→ Problem details
Pull out every line of the records that contains the string "arrows", matching case exactly, and copy each one in full.

→ Input records
(begin)
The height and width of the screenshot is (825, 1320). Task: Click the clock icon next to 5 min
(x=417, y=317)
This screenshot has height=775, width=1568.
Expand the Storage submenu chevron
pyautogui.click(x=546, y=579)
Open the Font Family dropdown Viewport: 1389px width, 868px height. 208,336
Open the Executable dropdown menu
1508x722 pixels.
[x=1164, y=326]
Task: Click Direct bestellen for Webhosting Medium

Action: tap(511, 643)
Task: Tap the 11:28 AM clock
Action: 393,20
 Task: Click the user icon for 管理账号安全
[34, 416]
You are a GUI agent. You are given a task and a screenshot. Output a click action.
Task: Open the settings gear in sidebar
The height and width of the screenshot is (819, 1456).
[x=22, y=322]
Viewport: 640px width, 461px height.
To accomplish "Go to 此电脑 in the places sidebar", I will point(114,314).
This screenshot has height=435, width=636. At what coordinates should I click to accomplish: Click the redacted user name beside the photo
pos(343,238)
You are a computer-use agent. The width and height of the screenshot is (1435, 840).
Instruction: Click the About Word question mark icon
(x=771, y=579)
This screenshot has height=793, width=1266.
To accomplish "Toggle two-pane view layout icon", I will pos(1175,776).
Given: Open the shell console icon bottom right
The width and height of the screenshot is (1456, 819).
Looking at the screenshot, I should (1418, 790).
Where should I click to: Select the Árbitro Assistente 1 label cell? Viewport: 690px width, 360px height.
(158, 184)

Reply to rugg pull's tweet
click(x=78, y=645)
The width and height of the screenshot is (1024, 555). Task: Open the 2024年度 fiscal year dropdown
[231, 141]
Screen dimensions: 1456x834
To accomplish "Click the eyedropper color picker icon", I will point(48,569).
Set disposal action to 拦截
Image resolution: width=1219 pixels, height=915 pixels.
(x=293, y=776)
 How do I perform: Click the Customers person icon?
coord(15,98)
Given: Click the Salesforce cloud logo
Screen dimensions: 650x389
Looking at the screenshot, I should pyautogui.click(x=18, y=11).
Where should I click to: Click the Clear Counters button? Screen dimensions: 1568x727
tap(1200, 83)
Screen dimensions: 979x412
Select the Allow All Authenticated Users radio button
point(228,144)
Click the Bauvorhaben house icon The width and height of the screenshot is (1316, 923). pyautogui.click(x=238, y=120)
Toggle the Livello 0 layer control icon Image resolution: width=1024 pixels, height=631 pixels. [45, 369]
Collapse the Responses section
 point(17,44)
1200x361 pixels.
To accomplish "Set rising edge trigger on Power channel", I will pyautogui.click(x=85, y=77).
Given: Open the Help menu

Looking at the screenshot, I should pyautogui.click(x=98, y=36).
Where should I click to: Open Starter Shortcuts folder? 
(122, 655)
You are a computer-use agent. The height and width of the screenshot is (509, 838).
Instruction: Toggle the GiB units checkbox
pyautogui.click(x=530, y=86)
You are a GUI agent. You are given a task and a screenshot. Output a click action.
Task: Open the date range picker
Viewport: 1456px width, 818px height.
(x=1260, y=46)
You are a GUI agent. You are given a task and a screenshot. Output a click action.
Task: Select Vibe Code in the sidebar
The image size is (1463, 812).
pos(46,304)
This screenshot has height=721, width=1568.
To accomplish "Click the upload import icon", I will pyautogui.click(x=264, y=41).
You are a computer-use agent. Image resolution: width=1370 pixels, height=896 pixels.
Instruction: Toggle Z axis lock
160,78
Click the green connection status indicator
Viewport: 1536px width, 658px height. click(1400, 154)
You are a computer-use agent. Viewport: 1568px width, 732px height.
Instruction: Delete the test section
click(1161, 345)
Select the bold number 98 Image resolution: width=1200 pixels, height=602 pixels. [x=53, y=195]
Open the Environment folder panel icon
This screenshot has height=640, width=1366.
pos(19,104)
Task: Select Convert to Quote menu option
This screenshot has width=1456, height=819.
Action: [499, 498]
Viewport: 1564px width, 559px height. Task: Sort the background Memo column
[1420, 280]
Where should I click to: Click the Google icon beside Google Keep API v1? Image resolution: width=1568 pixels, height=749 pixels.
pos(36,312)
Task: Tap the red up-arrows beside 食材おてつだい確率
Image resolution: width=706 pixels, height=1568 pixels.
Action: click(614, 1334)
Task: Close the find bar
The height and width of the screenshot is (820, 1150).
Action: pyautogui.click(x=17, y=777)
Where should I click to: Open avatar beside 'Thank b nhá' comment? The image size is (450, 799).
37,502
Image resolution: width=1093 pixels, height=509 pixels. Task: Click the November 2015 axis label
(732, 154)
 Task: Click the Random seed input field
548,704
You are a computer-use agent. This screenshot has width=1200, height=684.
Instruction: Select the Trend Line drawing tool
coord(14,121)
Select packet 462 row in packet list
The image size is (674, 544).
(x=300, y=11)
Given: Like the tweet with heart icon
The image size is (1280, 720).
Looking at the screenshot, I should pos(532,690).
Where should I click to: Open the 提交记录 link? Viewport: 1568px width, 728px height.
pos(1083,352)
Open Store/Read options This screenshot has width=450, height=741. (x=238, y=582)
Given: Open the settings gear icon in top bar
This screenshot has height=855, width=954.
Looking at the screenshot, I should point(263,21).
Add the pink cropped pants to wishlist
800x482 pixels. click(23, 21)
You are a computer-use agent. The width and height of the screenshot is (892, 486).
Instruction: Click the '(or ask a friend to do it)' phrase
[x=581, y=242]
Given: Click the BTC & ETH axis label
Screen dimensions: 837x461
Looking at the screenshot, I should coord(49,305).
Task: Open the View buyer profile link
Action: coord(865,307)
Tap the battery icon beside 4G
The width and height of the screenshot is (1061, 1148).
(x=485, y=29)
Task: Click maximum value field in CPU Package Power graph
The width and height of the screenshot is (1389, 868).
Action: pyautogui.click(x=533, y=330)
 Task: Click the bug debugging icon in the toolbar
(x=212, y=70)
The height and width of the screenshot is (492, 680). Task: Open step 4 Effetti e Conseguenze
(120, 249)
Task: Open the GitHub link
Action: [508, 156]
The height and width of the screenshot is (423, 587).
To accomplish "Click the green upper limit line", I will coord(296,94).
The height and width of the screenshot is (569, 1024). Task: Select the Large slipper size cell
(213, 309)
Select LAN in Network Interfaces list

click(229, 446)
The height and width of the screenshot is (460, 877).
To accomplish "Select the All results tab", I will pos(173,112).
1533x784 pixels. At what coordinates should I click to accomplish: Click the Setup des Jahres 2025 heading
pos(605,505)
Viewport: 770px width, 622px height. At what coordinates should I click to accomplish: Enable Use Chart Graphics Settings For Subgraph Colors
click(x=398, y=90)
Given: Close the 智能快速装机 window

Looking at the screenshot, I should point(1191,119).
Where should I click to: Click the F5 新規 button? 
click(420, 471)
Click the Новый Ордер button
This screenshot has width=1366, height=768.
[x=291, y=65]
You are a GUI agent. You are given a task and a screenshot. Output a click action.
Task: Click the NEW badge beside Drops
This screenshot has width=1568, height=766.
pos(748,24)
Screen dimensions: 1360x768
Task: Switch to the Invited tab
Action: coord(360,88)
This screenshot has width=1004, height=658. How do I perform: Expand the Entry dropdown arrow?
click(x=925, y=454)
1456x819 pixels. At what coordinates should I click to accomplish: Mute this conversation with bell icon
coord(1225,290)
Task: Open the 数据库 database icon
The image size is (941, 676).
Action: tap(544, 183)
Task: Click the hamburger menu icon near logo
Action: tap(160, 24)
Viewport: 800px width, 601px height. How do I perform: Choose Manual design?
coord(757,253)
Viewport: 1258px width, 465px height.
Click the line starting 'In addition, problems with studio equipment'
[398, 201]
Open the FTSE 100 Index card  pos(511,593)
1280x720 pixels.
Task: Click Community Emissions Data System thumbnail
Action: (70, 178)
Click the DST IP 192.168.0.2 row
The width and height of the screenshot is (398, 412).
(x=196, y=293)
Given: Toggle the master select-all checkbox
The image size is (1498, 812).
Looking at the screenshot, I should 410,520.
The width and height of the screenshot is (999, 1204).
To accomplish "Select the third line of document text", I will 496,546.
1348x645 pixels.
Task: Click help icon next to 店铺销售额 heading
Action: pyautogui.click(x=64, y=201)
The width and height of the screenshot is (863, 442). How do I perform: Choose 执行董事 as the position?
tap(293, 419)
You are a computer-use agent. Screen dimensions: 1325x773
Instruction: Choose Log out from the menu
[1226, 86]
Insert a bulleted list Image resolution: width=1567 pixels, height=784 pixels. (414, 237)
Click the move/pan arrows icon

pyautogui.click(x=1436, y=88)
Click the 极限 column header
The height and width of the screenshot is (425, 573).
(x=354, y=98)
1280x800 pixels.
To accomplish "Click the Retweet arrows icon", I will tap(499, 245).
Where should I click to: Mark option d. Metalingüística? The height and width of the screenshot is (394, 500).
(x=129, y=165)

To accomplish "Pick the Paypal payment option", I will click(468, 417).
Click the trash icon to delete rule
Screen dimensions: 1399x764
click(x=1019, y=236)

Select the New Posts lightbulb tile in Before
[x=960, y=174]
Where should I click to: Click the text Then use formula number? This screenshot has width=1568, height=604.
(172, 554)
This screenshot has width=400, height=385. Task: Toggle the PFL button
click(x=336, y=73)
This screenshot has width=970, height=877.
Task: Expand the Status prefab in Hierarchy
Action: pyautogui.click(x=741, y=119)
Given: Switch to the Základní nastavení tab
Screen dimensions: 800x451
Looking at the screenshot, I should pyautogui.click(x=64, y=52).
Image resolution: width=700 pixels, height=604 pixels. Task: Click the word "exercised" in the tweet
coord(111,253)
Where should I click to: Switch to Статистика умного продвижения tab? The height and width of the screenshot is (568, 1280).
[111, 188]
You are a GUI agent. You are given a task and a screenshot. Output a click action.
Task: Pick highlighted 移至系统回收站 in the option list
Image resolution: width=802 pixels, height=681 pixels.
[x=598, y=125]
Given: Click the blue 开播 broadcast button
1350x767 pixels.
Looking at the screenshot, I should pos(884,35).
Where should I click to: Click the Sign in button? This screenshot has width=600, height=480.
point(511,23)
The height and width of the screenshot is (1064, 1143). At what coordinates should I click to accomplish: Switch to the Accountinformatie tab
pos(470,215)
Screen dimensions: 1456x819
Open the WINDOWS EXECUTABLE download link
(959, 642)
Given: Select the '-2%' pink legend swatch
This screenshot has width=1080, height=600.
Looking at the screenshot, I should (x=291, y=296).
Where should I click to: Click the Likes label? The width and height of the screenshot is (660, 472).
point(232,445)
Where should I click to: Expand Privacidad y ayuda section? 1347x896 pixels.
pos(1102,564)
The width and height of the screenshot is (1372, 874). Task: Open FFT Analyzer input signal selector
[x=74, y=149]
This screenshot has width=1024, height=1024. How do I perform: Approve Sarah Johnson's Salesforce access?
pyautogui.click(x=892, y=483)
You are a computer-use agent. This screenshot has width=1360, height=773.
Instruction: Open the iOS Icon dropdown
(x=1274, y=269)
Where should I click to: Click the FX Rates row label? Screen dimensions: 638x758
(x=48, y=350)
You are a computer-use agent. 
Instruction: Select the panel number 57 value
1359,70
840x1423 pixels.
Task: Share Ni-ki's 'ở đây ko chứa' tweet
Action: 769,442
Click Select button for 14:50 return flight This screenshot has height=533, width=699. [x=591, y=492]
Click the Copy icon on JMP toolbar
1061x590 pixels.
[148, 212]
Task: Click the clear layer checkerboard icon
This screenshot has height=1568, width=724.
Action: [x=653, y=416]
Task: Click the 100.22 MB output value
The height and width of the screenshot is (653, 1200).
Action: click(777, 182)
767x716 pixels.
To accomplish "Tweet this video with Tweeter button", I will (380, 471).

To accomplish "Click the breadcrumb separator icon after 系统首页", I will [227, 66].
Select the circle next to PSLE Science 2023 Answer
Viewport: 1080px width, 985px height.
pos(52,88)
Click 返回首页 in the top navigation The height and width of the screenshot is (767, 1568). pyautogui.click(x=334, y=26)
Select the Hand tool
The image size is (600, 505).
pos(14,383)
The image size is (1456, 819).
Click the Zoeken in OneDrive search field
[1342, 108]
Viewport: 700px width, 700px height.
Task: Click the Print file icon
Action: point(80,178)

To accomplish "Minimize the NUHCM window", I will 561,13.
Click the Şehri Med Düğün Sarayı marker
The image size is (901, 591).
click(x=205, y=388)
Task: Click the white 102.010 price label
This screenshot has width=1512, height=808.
(end)
→ Complete output
Task: Tap the red up-arrows beside 食材おてつだい確率
Click the move/pan arrows icon
To accomplish "Click the Retweet arrows icon", I will tap(499, 245).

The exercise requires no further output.